• _Exercise brief_: Below is a listing. Return the lines from the one that contains "Click the float32 precision value" to the one that contains "This screenshot has height=543, width=496.", both ends included, verbatim and with no pictures.
(The input Opens)
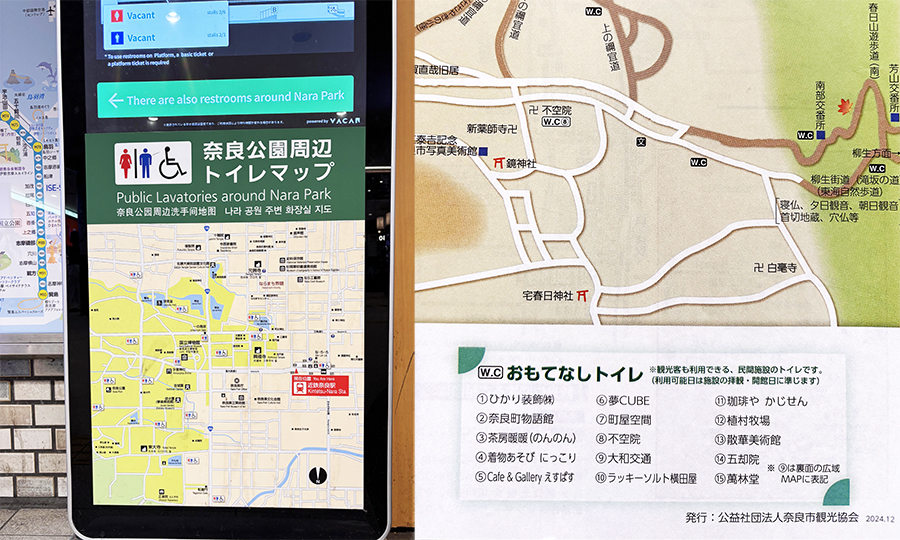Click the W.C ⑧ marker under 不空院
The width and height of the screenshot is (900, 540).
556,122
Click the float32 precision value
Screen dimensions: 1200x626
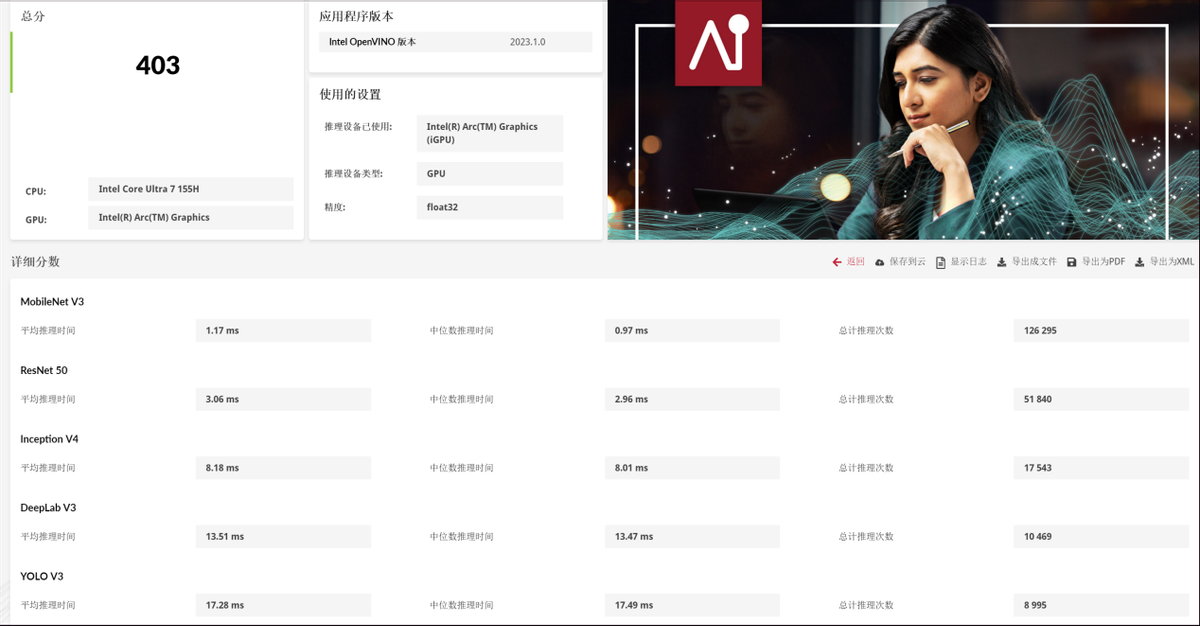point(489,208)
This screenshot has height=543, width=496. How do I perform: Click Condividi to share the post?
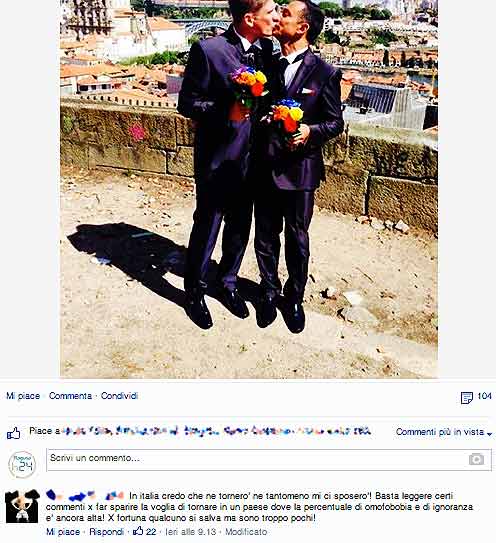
(The input Closes)
(The input Opens)
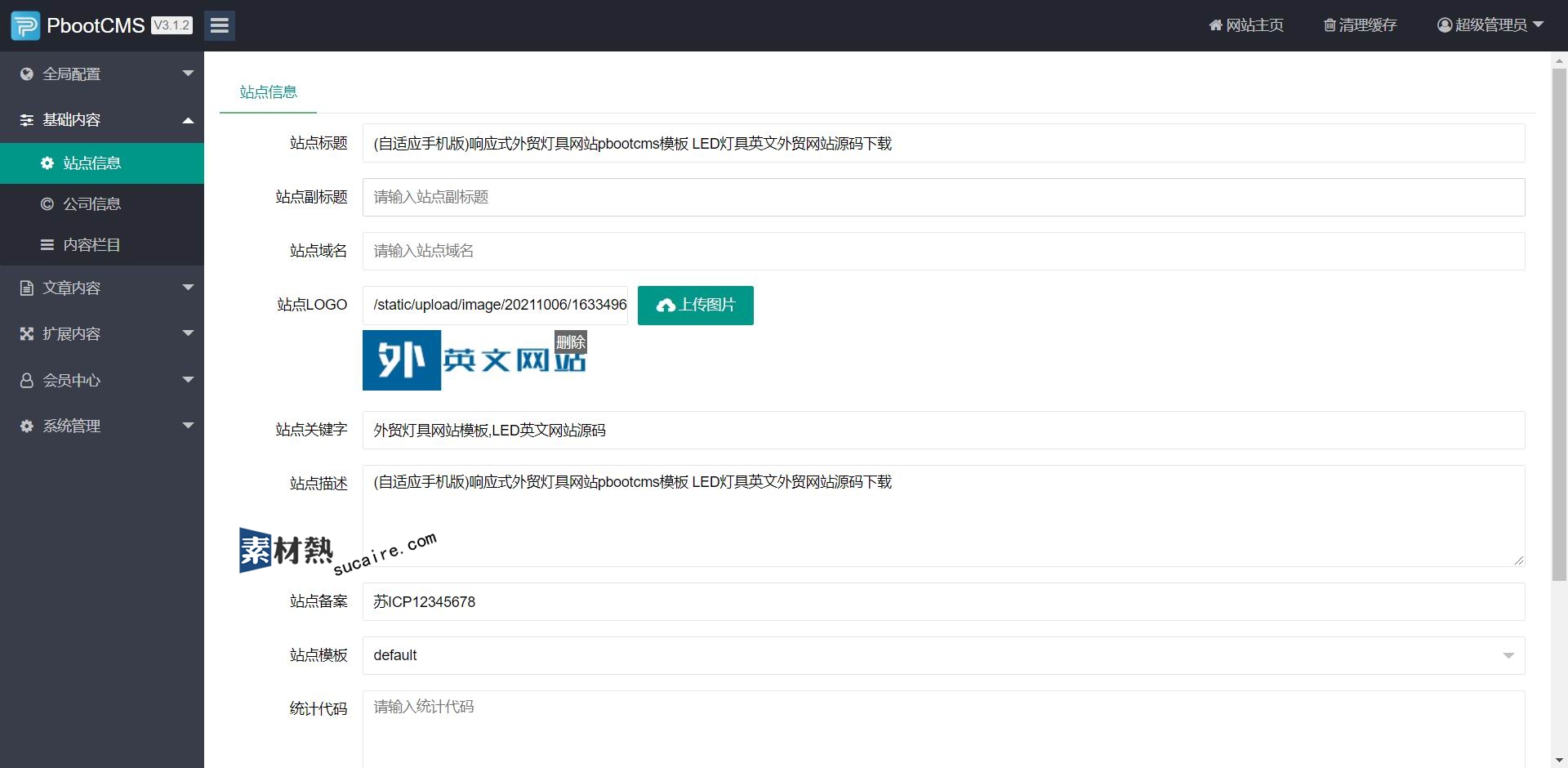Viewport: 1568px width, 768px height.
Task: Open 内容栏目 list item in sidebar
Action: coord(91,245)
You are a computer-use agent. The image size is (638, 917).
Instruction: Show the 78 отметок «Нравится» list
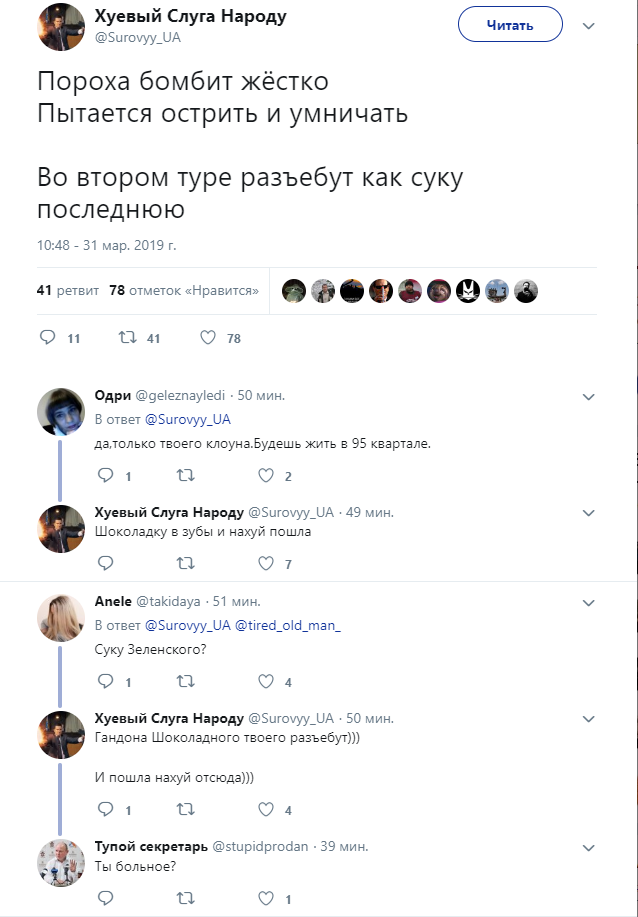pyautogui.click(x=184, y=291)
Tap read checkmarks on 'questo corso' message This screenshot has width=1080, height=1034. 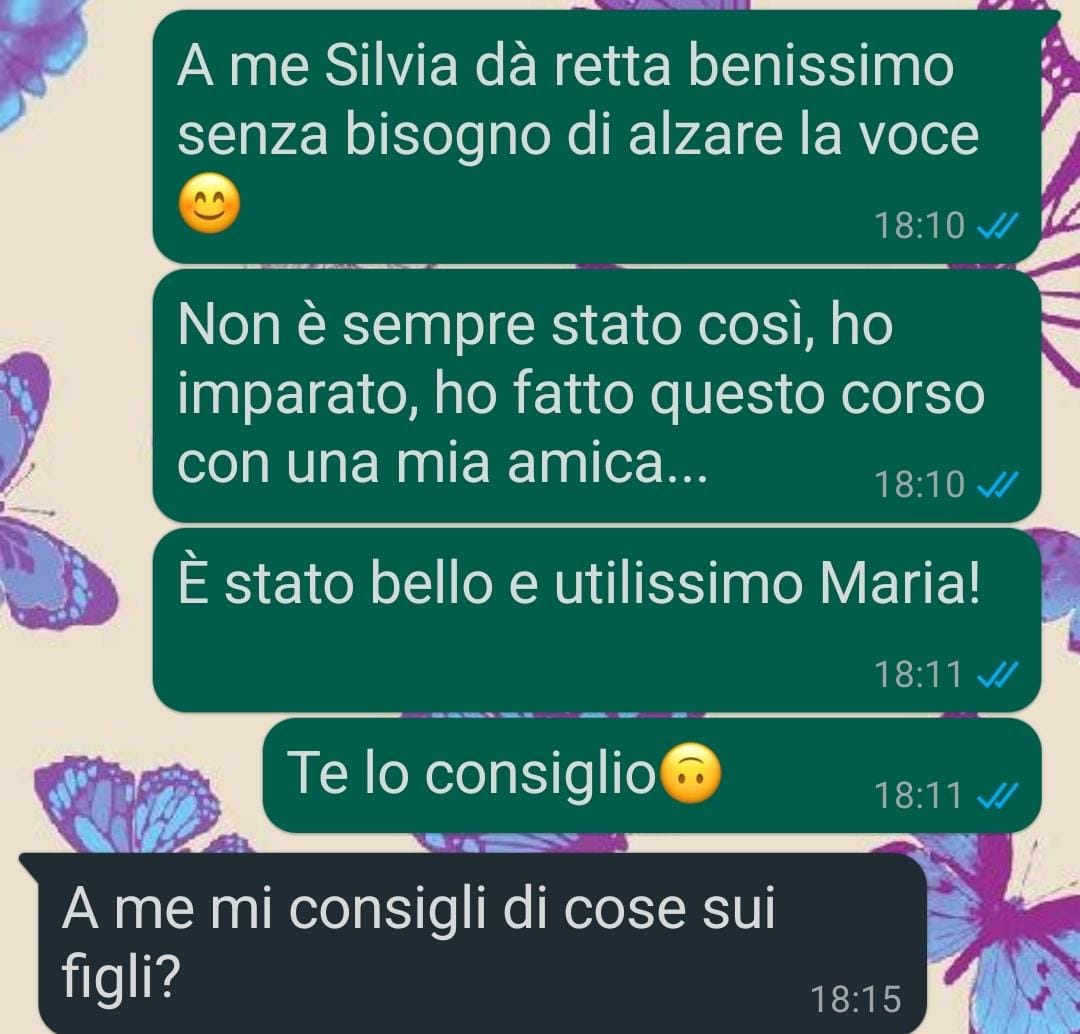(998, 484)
(The input Closes)
(The input Opens)
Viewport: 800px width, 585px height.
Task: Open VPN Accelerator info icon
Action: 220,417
(The input Closes)
• _Written response_:
Click the float32 precision value
Screen dimensions: 1200x626
point(489,208)
This screenshot has height=543, width=496. How do I perform: Click Condividi to share the post?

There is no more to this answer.